- WHAT TO WORK ON: Please report each line of the data below that contains "section".

___ DATA FOR PROCESSING

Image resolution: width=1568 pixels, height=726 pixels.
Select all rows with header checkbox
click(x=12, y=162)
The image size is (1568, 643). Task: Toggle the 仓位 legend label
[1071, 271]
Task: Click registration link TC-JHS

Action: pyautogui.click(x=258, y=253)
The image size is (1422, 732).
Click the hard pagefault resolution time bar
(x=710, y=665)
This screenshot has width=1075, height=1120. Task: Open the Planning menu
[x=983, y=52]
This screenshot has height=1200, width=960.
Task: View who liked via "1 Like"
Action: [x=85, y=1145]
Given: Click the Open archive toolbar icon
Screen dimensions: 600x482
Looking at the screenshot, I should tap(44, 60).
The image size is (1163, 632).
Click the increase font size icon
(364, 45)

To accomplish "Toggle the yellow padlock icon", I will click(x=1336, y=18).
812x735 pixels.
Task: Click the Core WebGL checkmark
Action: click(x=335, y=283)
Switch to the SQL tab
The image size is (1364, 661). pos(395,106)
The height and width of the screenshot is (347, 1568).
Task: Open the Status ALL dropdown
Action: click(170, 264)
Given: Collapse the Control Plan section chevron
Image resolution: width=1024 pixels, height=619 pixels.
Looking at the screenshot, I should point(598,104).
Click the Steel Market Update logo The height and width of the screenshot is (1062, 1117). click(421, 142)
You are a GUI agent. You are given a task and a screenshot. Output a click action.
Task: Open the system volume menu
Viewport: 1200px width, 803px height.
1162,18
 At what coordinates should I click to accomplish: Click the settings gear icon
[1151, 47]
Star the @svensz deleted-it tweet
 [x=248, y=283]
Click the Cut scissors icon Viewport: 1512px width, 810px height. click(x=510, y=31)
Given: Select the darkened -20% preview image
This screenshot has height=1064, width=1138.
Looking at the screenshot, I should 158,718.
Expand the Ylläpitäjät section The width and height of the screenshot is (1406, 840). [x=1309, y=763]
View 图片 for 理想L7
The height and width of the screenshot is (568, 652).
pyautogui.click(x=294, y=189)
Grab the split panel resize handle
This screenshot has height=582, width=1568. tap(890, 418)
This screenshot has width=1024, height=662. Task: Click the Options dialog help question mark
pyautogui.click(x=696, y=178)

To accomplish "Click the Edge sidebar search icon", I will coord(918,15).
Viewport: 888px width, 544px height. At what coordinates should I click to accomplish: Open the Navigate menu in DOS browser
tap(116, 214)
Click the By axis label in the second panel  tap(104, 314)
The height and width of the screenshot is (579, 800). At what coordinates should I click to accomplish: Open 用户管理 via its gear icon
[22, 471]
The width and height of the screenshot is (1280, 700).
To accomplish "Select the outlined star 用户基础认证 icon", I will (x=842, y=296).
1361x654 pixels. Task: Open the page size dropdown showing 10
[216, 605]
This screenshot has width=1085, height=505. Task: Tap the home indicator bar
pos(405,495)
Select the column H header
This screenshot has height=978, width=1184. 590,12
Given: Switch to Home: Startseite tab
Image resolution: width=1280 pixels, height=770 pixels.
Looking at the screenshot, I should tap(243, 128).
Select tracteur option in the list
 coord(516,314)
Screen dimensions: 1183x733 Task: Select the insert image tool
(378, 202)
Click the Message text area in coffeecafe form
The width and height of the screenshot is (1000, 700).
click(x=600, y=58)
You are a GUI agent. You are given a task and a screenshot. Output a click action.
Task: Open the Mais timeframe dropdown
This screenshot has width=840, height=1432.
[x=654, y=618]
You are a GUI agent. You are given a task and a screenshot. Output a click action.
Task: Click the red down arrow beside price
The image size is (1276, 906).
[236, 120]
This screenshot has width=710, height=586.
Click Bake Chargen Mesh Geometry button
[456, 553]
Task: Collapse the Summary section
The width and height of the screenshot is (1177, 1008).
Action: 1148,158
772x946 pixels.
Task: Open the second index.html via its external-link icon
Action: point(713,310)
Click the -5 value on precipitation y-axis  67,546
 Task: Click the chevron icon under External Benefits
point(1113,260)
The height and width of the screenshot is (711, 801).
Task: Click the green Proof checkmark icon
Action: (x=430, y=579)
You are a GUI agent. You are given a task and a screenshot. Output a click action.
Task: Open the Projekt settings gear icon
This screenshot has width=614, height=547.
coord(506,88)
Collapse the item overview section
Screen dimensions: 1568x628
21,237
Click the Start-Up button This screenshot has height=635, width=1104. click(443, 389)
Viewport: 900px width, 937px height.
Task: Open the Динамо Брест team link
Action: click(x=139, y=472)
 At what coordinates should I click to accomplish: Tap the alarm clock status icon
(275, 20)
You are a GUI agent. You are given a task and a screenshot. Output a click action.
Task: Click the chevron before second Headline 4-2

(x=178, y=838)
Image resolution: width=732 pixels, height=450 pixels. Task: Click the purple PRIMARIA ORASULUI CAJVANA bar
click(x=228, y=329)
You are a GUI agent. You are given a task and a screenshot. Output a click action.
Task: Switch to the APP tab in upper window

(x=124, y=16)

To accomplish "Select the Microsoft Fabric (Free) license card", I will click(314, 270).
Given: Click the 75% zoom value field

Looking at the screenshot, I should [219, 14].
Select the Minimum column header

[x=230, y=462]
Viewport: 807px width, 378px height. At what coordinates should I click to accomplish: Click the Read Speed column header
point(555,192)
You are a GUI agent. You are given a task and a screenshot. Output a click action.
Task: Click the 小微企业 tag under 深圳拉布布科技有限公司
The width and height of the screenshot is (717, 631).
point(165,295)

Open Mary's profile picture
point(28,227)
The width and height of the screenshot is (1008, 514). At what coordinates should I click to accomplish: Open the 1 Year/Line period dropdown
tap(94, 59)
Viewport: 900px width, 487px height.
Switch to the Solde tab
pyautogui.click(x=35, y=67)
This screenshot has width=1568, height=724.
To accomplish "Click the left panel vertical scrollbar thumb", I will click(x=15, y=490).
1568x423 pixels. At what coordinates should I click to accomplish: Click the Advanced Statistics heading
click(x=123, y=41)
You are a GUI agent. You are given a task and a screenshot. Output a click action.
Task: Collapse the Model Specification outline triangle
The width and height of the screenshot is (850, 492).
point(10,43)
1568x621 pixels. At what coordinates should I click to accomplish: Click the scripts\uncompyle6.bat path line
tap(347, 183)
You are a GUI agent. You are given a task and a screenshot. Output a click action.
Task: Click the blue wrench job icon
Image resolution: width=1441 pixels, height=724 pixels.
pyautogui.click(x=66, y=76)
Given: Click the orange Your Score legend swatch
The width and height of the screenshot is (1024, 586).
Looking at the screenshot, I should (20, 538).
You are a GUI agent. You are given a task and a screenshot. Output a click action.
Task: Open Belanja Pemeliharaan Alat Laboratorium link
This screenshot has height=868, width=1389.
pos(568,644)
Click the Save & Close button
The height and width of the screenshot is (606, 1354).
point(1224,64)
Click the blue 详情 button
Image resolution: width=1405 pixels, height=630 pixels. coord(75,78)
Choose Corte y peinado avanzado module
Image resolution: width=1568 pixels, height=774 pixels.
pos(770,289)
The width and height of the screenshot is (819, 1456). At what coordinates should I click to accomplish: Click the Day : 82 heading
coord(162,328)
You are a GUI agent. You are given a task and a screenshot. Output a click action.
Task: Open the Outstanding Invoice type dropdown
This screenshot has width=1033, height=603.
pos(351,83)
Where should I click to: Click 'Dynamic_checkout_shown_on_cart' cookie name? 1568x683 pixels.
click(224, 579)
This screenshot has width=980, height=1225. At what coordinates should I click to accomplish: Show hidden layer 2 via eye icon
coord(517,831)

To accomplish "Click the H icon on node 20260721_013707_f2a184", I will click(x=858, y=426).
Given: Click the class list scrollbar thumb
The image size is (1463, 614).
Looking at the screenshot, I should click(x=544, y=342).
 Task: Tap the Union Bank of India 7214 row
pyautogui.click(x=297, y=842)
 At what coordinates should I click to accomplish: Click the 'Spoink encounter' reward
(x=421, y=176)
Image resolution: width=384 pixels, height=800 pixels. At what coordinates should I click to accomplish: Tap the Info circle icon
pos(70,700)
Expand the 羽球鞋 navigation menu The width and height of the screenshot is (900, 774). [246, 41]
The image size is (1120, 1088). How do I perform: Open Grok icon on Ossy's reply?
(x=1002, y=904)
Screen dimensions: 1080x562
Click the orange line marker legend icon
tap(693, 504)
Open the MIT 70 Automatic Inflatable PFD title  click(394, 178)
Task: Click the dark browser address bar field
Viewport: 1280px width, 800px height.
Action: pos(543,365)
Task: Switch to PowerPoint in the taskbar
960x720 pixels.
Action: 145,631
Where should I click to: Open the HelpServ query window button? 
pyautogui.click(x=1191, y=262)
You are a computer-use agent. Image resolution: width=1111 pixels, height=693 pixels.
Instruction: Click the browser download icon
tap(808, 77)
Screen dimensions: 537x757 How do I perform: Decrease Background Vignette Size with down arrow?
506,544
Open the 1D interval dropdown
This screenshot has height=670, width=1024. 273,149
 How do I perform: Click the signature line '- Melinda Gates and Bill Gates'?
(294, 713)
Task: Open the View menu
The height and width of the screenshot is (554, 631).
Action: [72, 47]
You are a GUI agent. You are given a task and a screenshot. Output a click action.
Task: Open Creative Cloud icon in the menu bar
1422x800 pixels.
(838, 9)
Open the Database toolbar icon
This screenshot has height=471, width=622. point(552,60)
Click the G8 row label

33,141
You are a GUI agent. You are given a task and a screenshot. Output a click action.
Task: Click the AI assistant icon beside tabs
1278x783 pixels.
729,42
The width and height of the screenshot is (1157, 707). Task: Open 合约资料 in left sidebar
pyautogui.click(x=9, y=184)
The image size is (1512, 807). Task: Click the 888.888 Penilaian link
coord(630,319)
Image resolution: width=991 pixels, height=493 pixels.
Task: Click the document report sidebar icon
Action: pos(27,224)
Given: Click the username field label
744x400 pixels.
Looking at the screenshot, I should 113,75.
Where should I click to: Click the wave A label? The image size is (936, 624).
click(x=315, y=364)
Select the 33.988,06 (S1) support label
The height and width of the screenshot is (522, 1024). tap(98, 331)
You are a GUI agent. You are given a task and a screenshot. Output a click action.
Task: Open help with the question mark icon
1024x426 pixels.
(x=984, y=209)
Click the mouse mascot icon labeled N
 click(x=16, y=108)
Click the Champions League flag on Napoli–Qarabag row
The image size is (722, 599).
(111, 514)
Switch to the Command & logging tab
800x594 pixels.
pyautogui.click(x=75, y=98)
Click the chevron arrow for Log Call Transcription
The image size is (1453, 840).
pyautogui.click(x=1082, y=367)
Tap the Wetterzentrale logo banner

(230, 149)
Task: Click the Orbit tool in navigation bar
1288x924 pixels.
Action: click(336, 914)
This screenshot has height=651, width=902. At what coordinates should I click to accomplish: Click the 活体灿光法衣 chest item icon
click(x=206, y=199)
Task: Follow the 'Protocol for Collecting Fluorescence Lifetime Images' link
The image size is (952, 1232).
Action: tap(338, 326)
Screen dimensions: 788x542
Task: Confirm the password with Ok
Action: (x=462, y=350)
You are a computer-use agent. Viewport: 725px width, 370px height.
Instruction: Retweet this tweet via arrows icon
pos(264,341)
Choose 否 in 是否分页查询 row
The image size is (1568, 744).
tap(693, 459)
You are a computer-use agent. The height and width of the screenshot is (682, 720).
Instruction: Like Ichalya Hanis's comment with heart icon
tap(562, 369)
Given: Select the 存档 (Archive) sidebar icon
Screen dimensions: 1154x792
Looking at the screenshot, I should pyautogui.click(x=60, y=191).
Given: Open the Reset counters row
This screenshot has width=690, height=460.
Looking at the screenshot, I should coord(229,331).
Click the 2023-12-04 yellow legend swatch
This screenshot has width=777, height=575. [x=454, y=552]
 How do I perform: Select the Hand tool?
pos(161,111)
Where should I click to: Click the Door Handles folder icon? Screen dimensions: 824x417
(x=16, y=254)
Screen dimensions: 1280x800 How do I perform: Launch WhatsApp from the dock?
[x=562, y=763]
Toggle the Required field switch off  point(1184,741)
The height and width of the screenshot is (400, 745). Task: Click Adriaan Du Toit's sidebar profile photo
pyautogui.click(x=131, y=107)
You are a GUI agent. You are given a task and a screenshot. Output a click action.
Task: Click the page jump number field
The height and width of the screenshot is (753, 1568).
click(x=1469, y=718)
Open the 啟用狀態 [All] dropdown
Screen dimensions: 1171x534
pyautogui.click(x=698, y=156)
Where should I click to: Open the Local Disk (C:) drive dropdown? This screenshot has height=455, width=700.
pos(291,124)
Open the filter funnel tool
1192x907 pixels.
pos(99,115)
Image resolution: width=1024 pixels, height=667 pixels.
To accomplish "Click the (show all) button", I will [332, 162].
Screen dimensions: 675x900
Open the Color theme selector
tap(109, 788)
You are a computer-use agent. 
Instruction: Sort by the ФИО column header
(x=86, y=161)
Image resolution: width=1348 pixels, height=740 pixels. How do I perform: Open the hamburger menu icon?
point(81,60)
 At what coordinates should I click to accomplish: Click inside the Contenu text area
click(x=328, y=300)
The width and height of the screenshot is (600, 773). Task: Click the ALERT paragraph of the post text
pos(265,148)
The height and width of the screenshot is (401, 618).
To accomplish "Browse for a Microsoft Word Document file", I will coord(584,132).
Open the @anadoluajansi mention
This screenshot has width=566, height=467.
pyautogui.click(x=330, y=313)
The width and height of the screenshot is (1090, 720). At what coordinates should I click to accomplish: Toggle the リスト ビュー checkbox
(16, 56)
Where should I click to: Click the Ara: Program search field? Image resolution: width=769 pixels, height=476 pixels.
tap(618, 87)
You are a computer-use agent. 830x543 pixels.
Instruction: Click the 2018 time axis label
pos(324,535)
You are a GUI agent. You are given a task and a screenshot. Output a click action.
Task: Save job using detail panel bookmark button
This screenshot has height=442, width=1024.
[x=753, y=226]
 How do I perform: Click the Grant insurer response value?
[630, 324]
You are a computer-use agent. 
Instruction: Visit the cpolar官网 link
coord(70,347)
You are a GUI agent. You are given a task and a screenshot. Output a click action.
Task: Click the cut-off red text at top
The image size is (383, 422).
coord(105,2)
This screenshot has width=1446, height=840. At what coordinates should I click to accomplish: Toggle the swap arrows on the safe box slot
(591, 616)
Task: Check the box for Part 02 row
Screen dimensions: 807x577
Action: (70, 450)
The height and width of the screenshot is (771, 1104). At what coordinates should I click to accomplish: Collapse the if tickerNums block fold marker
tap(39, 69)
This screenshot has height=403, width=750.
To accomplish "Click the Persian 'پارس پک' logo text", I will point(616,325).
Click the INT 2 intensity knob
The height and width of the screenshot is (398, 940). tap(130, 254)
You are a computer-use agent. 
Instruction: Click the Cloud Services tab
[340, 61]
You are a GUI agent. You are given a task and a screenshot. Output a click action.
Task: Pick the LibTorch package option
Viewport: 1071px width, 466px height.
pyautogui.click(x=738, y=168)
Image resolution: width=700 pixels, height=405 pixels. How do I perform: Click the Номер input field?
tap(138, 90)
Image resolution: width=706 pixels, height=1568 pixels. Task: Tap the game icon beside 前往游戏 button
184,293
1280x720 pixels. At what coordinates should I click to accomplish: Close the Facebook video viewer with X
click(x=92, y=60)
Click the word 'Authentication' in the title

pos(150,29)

______

- OUTPUT BELOW:
Given: Collapse the Control Plan section chevron
Expand the Ylläpitäjät section The width and height of the screenshot is (1406, 840). [x=1309, y=763]
Task: Collapse the Summary section
Collapse the item overview section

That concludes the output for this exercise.